Un genitore sospettoso della virtù della figlia, avvisato delle numerose assenze da scuola, e, saputo del luogo dove passava le mattinate, si presentò a Palazzo Del Drago a chiedere spiegazioni. Ci furono scambi vivaci di pareri pedagogici fra Otello e il genitore.
Sia Marco che Otello sembravano diventati più silenziosi e io ricominciavo ad organizzare il mio lavoro.
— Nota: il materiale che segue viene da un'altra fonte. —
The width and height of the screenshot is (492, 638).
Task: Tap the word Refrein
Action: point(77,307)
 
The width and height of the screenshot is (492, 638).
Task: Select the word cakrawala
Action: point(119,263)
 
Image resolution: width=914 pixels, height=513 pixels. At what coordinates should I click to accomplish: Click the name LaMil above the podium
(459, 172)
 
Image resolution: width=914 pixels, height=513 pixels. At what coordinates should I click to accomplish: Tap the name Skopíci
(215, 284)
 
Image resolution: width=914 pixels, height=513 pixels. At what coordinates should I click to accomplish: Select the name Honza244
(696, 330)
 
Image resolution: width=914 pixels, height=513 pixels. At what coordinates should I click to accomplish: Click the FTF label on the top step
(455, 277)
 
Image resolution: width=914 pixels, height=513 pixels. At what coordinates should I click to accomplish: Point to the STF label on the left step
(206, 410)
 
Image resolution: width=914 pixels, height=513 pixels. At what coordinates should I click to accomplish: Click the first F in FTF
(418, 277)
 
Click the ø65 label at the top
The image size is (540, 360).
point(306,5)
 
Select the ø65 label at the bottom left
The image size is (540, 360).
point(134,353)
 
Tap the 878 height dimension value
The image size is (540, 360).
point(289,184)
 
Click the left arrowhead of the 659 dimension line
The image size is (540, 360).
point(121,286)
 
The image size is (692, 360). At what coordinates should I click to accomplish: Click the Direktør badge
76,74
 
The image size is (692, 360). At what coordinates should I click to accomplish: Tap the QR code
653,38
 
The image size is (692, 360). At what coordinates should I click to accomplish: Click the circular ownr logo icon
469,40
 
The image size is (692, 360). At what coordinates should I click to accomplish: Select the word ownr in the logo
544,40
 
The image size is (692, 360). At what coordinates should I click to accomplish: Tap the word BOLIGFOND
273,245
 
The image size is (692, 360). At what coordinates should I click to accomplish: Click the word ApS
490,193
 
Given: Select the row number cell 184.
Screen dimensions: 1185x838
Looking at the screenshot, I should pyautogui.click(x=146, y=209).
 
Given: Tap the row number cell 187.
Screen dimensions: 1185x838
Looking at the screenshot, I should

Dante si rivelò ordinato, minuzioso, con una sua scala i valori ben definita, tipicamente piccolo-borghese. Comprò immediatamente un grande mastello di plastica dove si lavava la mattina. Ed era uno spettacolo per tutti, che accorrevano nella grande cucina a vederlo, meravigliosamente immerso nella schiuma, che si strofinava con zelo sul petto e sotto le ascelle. Tutti erano ammirati e rispettosi di questo rito. La casa era gelida. L’unico rubinetto, quello della cucina. Tutto sommato, gli abitanti della casa trovavano più comodo non lavarsi per tutto l’inverno. Cominciò anche a precisarsi una certa regolarità temporale, prima inesistente. Dante usciva e rientrava ad orario fisso, doveva quindi mangiare ad una certa ora, si faceva lavare e stirare le camicie e la biancheria dalla mamma di Otello, faceva predicozzi a Marco sulla bellezza dello studio e della castità. Poi, affamato di donne anche a causa dei numerosi assalti omosessuali subiti in carcere, che avevano esasperato la sua tendenza etero, si buttava come poteva e sapeva su tutte le donne che vedeva, togliendo ogni plausibilità alle sue prediche. Riuscì però ad ottenere una riduzione dell’afflusso dei ragazzi.
Ma, più che altro, pareva che fosse calata sulla vita disordinata e rumorosa della casa un’ombra di preoccupazione.
Oddo mi disse che Otello, in crisi d’astinenza di persone attorno a lui, aveva preso l’abitudine di tornare a casa la notte con quaranta, cinquanta parsone raccolte in qualche trattoria. Le intratteneva con spettacoli di burattini, con canti e danze. I vicini, non potendo dormire si erano rivolti al padrone di casa, supplicandolo di liberarli da quelle rumorose presenze.
A questi eventi, si aggiunse poi la mia decisione di andarmene al più presto. Otello si sentì abbandonato.